I emailed Defra a month ago to ask them some questions ahead of the grouse shooting inquiry. There were quite a lot of questions and Defra were clearly rattled by them as they waited until the very last minute before replying yesterday (see below) with the biggest ‘no comment’ I’ve ever seen.
As I have written before, the response to our e-petition that was signed off by Rory Stewart, when he was a Defra minister, was a hostage to fortune which has come back to haunt his successor, Therese Coffey.
Defra is putting up the shutters – probably because it doesn’t have convincing answers to sharp well-informed questions. The ‘no comment’ is tantamount to an admission of the inadequacy of the original Defra response.
I’ll be blogging about this again a bit later today, but one way forward is clear – the Petitions Committee and the EFRA Committee should ask Defra to answer these questions and a whole lot of other questions. We need an inquiry which examines the evidence and also examines Defra’s avoidance of the evidence.
I have passed on the Defra response to the Petitions Committee and asked my MP to write urgently to Defra to insist on getting answers.
One might have thought that some Opposition MPs would be interested in the answers that Defra haven’t given too.
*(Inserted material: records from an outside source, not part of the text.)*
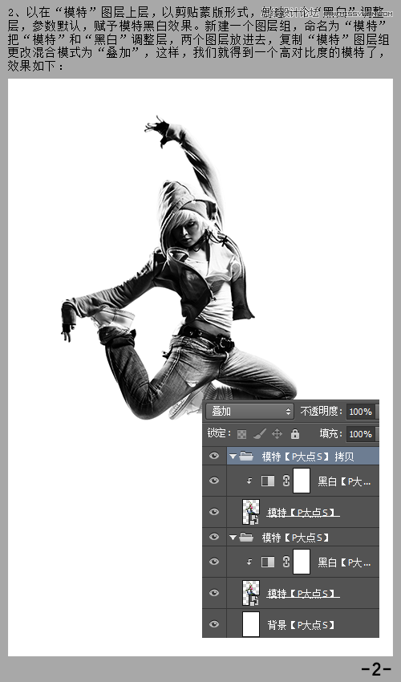Hide the 背景【P大点S】 layer
Screen dimensions: 401x682
(214, 624)
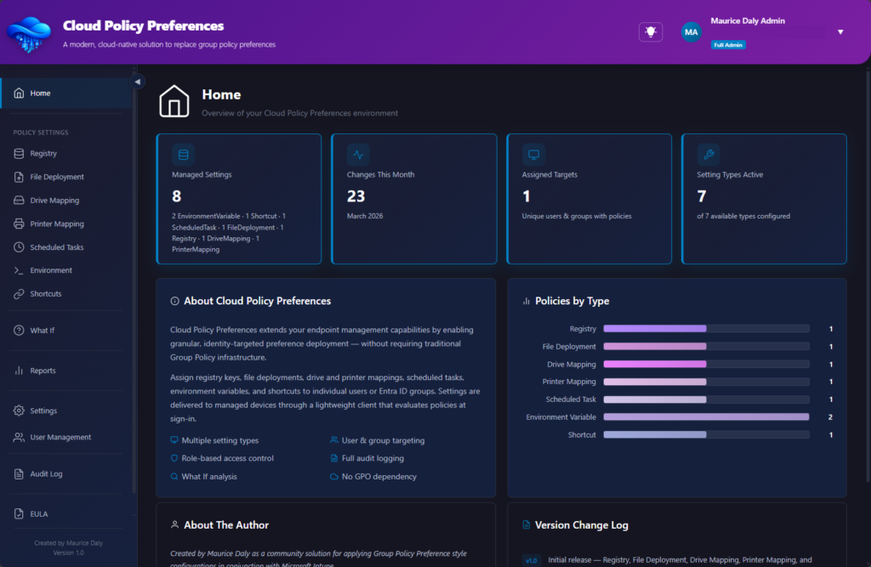The height and width of the screenshot is (567, 871).
Task: Click the Reports bar chart icon
Action: point(19,371)
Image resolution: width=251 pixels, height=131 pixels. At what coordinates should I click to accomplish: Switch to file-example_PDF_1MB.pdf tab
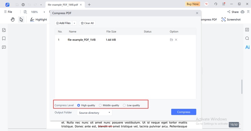tap(63, 5)
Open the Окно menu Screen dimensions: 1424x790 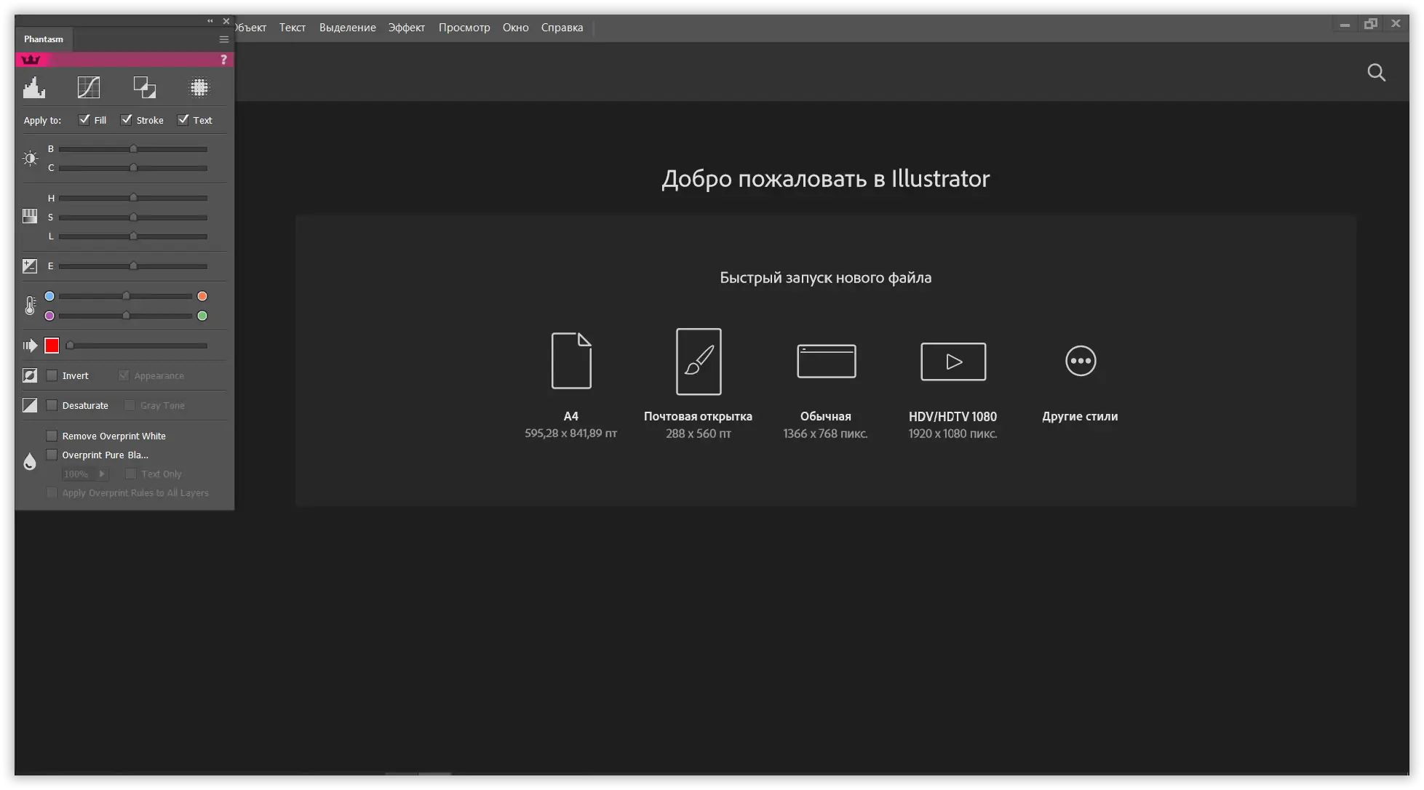pos(515,28)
And maybe that the media would also go looking for answers.
Parliament set up this petitions system. Defra has treated it, and the 123,076 people who signed the petition to ban driven grouse shooting with contempt. Defra’s responses to the public on the subject of driven grouse shooting have consistently been partial, have ignored the scientific evidence and simply trotted out the shooting industry’s erroneous arguments. Government cannot treat the public, and in this case parliament, and indeed the truth, with such contempt without damaging its reputation in a parliamentary democracy.
When government fobs off its citizens like this we need parliamentarians to stand up and fight our corner. I wonder whether they will?
More later…
PS I see that the Moorland Association has nominated Amanda Anderson to give their oral evidence next week.
[registration_form]
defrascation: a form of obfuscation
‘The Government’s manifesto also commits to protect shooting for all the benefits to individuals, the environment and the rural economy that this activity brings.’ This is correct, but it also said:
‘For Conservatives, Britain’s ‘green and pleasant land’ is not some relic from a bygone era, to be mourned and missed: it’s the living, breathing backdrop to our national life. Our moors and meadows, wildlife and nature, air and water are a crucial part of our national identity and make our country what it is. So we care about them deeply, want to protect them for everyone and pass them onto future generations.’
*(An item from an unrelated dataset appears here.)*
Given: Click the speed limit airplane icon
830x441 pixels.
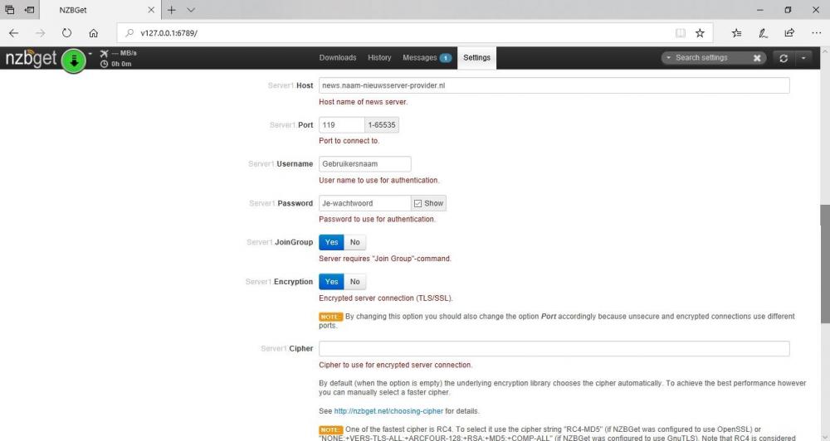Looking at the screenshot, I should (104, 54).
In the face of good evidence, I would look forward to Tory MPs attempting to reconcile the two positions.
Surely a useful tactic would be for all 123,076 people who signed the e petition to join the National Trust as members and start a members campaign to ban driven grouse shooting from National Trust land.
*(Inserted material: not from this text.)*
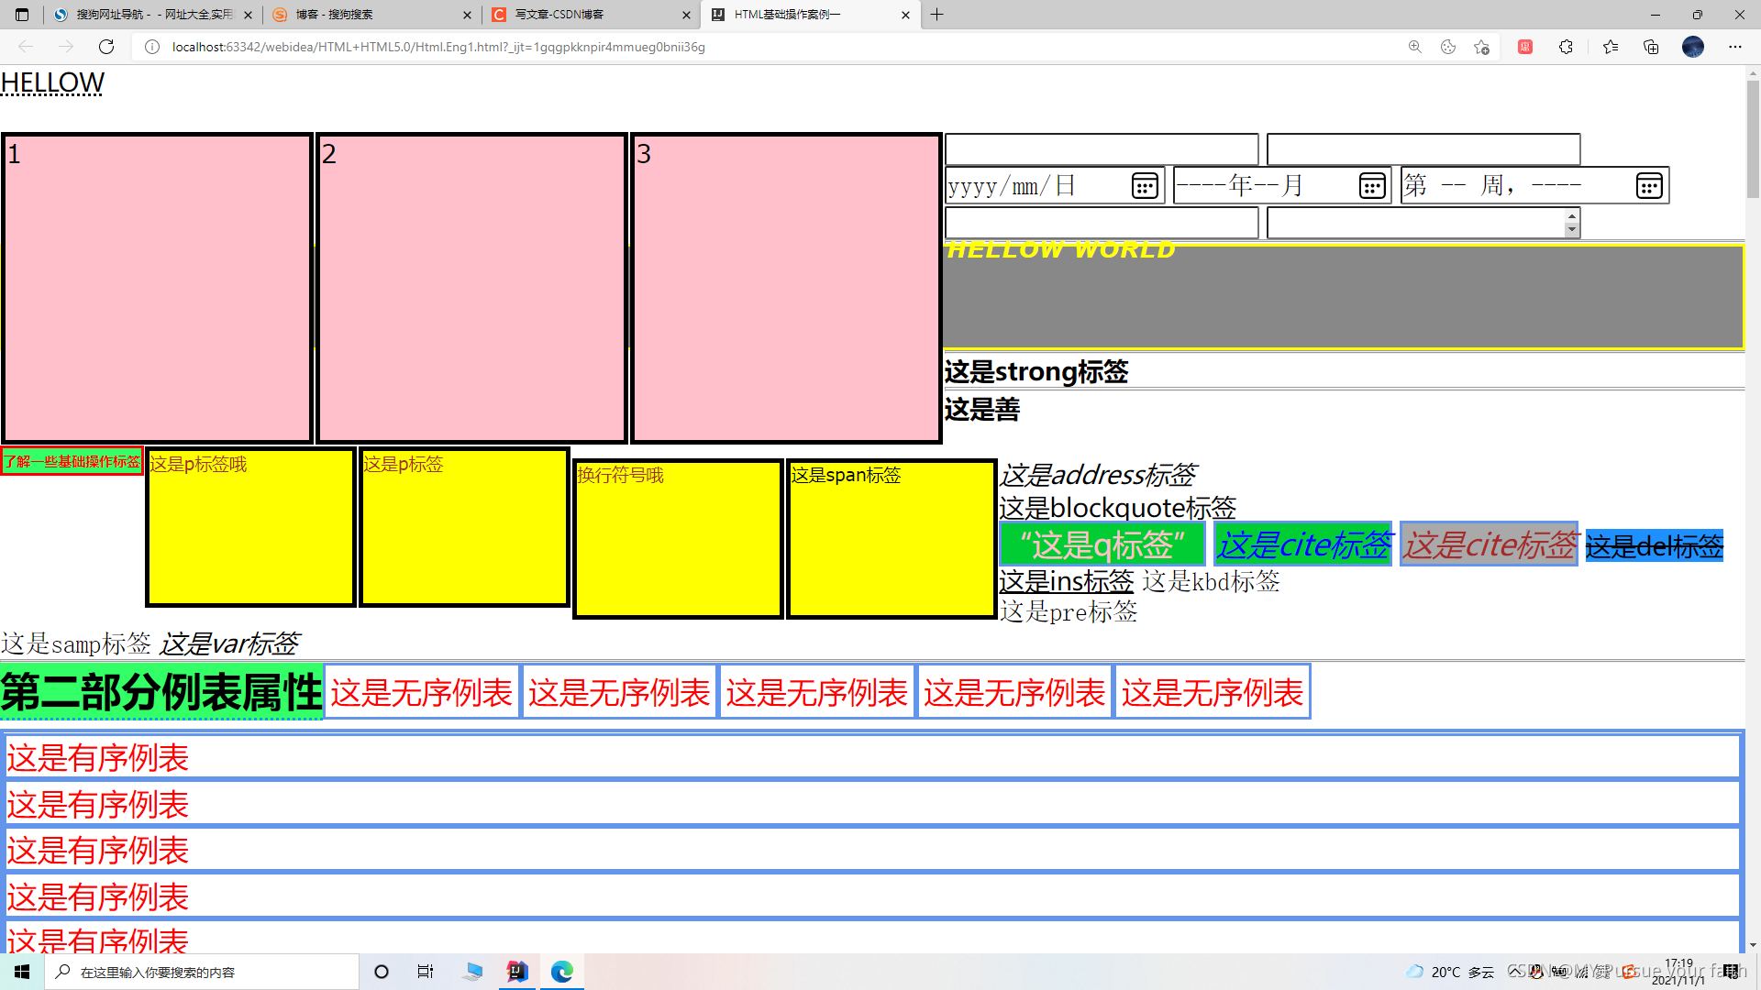Click the 了解一些基础操作标签 red-bordered label

point(72,461)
I have to admit to being disappointed that ‘only’ 123,076 people signed the epetition. The RSPB claims 1 million members. Why haven’t they all signed? Imagine how powerful that would be, a petition signed by 1 million people, the National Trust moving to ban driven grouse hunting. Maybe those 123,076 people who signed could also join the Hawk and Owl Trust and start to change their approach.
Once again showing my ignorance of all things political, a question.
Isn’t the Petitions Committee made up of MPs? And won’t those MPs be expected to defend, or at least, cover for Defra?
Paul – have a look at their website. there are MPs forom all parties. Their job is to make this petitions system, set up by parliament not government, work.
In reply to Chris Gee: this is precisely the tactic that local wildlife and outdoor organisations have done in Derbyshire. As a family NT member of many years, I helped form a coalition to lobby the National Trust. We are attempting to get a small but very achievable win just on the iconic Peak District moors around Kinder Scout, Bleaklow and Ladybower.
We have a petition both online, and in paper format, directed at Helen Ghosh and Andy Beer (NT regional director). It simply asks them not to replace the businessman Mark Osborne as shooting tenant on these estates (who they will shortly be evicting – see Mark’s blog for details), but to manage the moors for conservation and landscape integrity, just as they’re doing on nearby moorland and blanket bog.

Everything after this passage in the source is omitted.